E.g., if $X = \omega + 1$, then $S^X = \omega, \omega \cdot 2, \omega \cdot 3, \dots, \omega^2$ where $s_2 = \omega \cdot 2 > X = \omega + 1$.
Question: I am thinking of $X = \omega^{\omega}$+1, where the question is what does $S^{\omega^{\omega} + 1}$ equal?
$$S^{\omega^{\omega}+1} = \omega, \omega \cdot 2, \omega \cdot 3, \dots, \omega^{\omega}, \omega^{\omega} + \omega \text{ ???}$$
Note that if $\alpha$ is a countable ordinal, then the $\alpha$-th limit ordinal is also countable, since the set of all countable limit ordinals is uncountable.
Therefore, your sequence is basically an initial part of the function $f:\omega_1\to\omega_1$, that sends each $\alpha\in\omega_1$ to the $\alpha$-th limit ordinal. You can prove that this function is in fact $\alpha\mapsto \omega\cdot\alpha$ (here we assume for convenience that $0$ is a limit ordinal).
Now, this function is what is called a normal function, i.e., a strictly increasing continuous function. You could prove that a normal function has fixed points $\alpha$ such that $f(\alpha)=\alpha$ (in fact it has arbitrarily large fixed points, since its set of fixed points is a closed unbounded set).
To sketch the proof: create a sequence starting with some ordinal $\alpha_0$, and let $\alpha_{n+1}=f(\alpha_n)$. Then using that $f$ is a normal function you can show that the supremum of this sequence will be a fixed point.

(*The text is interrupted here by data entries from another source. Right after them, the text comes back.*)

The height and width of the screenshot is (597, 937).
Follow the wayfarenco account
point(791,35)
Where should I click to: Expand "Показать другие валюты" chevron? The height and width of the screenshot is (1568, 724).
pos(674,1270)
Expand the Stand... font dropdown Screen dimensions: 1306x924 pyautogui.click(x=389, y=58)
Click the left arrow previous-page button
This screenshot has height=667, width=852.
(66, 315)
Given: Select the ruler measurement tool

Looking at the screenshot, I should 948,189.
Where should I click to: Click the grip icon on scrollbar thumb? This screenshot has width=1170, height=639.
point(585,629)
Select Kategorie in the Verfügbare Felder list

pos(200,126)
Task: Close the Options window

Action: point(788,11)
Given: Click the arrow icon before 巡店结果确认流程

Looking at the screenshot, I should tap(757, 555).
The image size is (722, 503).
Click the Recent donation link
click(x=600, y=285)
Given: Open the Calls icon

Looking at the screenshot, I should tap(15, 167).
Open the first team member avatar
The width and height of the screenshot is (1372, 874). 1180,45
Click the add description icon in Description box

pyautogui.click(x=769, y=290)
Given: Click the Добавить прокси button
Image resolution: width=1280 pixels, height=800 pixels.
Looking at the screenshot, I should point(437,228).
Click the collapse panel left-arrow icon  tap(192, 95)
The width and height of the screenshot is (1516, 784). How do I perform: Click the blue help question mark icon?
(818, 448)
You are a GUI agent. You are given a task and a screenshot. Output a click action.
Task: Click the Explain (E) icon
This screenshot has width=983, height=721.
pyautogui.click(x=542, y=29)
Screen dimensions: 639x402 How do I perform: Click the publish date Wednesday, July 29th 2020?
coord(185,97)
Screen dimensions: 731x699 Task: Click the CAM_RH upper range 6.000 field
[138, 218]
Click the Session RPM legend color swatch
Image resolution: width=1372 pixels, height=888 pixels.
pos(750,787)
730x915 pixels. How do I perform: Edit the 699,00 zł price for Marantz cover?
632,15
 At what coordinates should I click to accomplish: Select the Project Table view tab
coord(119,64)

Now, suppose that $\alpha$ is such a fixed point, that is, $f(\alpha)=\alpha$. Then the sequence of length $\alpha$ contains the elements $f(\beta)$ such that $\beta<\alpha$, but not the element $f(\alpha)$ itself. Since $f$ is strictly increasing, $f(\beta)<f(\alpha)=\alpha$, and thus there is no such element in the sequence greater than the length of the sequence.
As for your Question:
The first of these fixed points is indeed $\omega^\omega$, since $f(\omega^\omega)=\omega\cdot\omega^\omega=\omega^\omega$. However, there is no $x\in\omega^\omega$ such that $s_x=f(x)=\omega^\omega$, thus the statement fails.